Played an important behind-the-scenes role across three presidential administrations as an adviser on U.S. policy toward Israel and the Palestinians.

Dealing with the intractable, volatile issues of the Middle East is always difficult for U.S. foreign policy officials. But helping shape and navigate U.S. policy toward Israel and the Palestinians during three different presidential administrations has been an especially challenging task. 

That’s what Samantha Sutton, a career civil servant at the State Department, has helped achieve. As a senior political advisor with the U.S. Mission to the United Nations and now chief of staff to the U.S ambassador to Israel, the 34-year-old Sutton has provided important policy advice, built key contacts in the Middle East and provided a sense of continuity through the Obama, Trump and Biden administrations. 

“Her strategic thinking, excellent communication skills and extraordinary diplomatic outreach has substantially helped support and defend key priorities for the United States at the United Nations and avoided conflicts along the way,” said Rodney Hunter, a State Department political counselor who was Sutton’s supervisor at the U.N. 

“Sam provides real leadership and guidance to people across the U.S. government, from White House officials to Cabinet-level U.S. ambassadors to the United Nations and to the U.S. ambassador to Israel,” Hunter said.  

Israel is America’s closest partner in the Middle East and has counted on the United States as a guarantor of its security, while the U.S. relies on Israel’s military and intelligence expertise in the region. A long-standing U.S. priority has been to promote a comprehensive solution to the Israeli-Palestinian conflict and to encourage increased cooperation between Israel and the Arab  and Muslim states. 
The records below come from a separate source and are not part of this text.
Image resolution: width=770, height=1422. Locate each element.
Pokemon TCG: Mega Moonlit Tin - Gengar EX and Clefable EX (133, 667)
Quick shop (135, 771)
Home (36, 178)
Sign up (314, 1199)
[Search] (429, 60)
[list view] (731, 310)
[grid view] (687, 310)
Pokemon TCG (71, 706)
Thomas Nides, President Joe Biden’s ambassador to Israel and a former member of the Partnership for Public Service’s board of directors, credited Sutton’s knowledge of Middle East issues with helping him hit the ground running.  

“As a new ambassador, having someone who has been in the region and understands the culture is enormously important,” Nides said. “She has been involved in the peace process and Palestinian-Israeli activities, and she has a wealth of knowledge.” 
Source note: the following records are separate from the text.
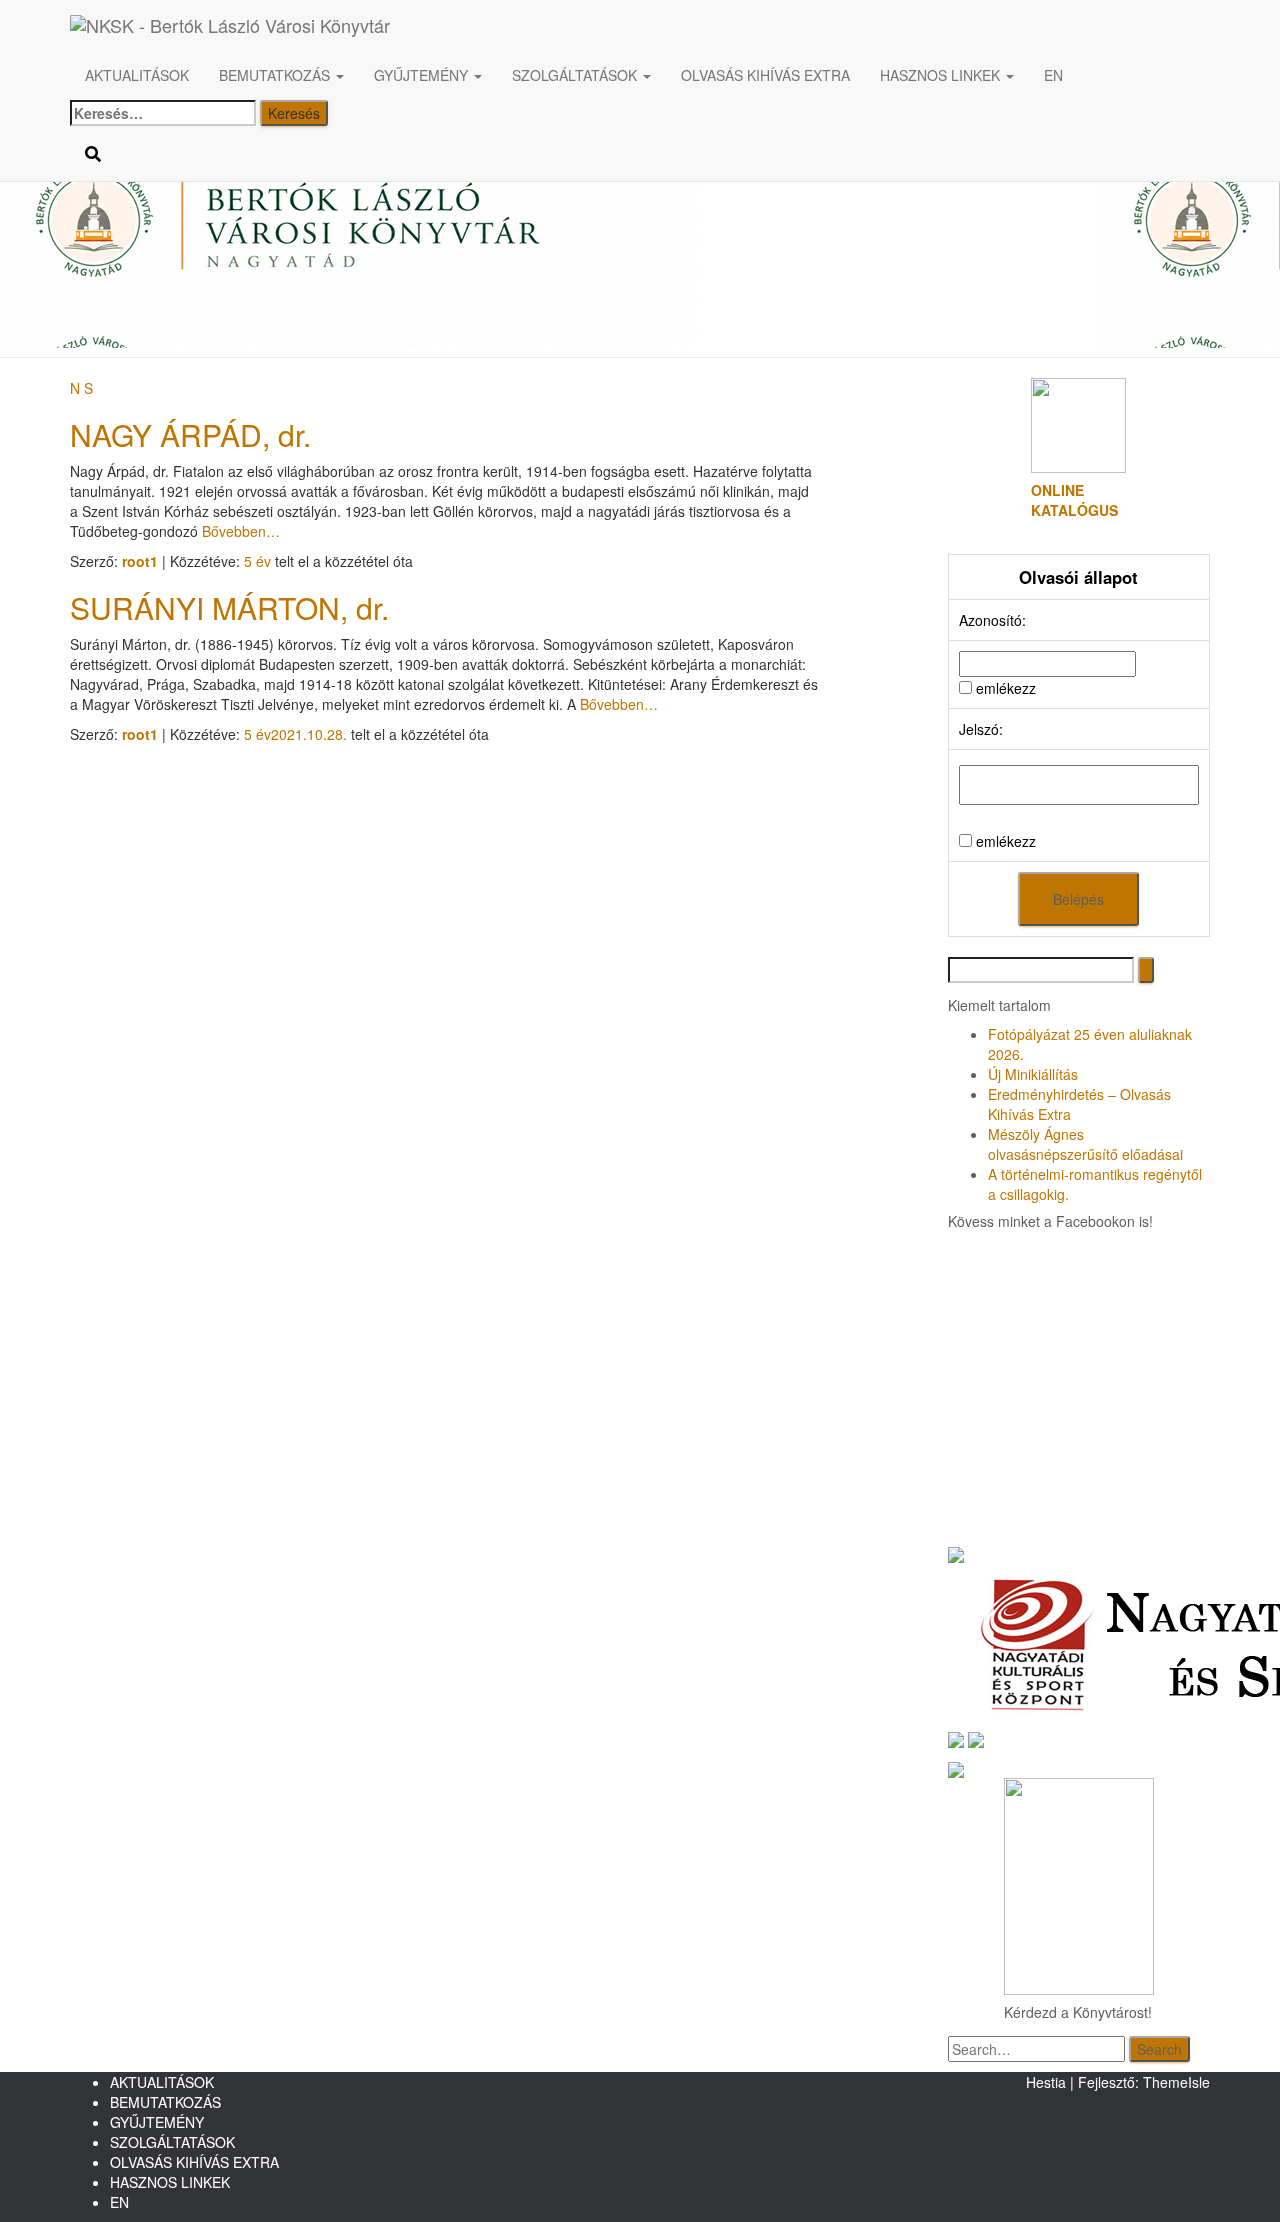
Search (1159, 2049)
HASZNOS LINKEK (942, 75)
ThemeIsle (1176, 2082)
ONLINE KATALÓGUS (1074, 500)
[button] (339, 75)
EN (1053, 75)
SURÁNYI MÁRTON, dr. (229, 607)
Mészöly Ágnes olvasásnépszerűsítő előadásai (1085, 1144)
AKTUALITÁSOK (137, 75)
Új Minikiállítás (1033, 1074)
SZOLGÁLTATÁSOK (576, 75)
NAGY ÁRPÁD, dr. (190, 434)
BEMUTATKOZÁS (276, 75)
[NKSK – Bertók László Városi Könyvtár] (449, 25)
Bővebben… (239, 531)
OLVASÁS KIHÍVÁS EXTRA (765, 75)
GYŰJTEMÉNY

Most of Sutton’s achievements have been behind-the-scenes.  

For example, in 2019, she helped facilitate the rollout of the Trump administration’s plan to normalize Israeli relations with the United Arab Emirates and Bahrain called the Abraham Accords. A year earlier, she helped draft and develop a strategy to support the U.N. resolution condemning Hamas as a terrorist organization. The measure was defeated in the U.N. General Assembly by a single vote after having been expected to fail by a much larger margin. 

Sutton also helped maintain relations through back channels with the Palestinians and skeptical foreign allies after the U.S. formally recognized Jerusalem as the capital of Israel in late 2017, announcing plans to move the U.S. Embassy from Tel Aviv to Jerusalem and cutting aid to Gaza and the West Bank in 2018.  

Sutton’s diplomatic skills, moreover, were instrumental in helping defuse a growing crisis in the fall of 2021 between the Palestinians and Israel in Gaza by moving quickly to organize meetings at the U.N. Security Council, coordinate talks with the combatants and help avoid a larger conflict.  

“The first crisis I was engaged in occurred barely two months after I arrived, and that was the Gaza and West Bank conflict,’” said Linda Thomas-Greenfield, the U.S. ambassador to the United Nations. “Sam gave me information I needed to respond in the Security Council, to push back and to give in when I needed to give in. If anyone gets the credit for the success there—  and there was—it should be Sam.”   

One of Sutton’s biggest challenges was keeping the work moving forward across administrations with different foreign policy perspectives as well as dealing with a changing political landscape in Israel.  

“Having served three administrations, she knows all of the history, who we can depend on for support, what did we do wrong the last time around that we can learn from and what can we do differently this time around,” said Thomas-Greenfield. “You want people like her who have developed those relationships over an extended period of time and garnered the respect of her counterparts.” 

Sutton has accumulated extensive experience during a decade with the State Department. Starting as an intern, she later worked at State’s Israeli-Palestinian negotiations office. Subsequently, Sutton worked for former Secretary of State John Kerry, several U.S. ambassadors to the U.N. under former President Donald Trump and now in the Biden administration. In her latest role as chief of staff to Ambassador Nides, Sutton supports the U.S. mission in Israel and helps manage the 1,500-member embassy staff. 

Sutton is enthusiastic about her work, which she sees as helping promote peace in the Middle East and strengthening America. 

“I am committed to public service, working for the U.S. government to further U.S. interests and policies,” Sutton said. “It’s really something that I hope to dedicate the rest of my life to. I can’t imagine being anything other than a public servant.”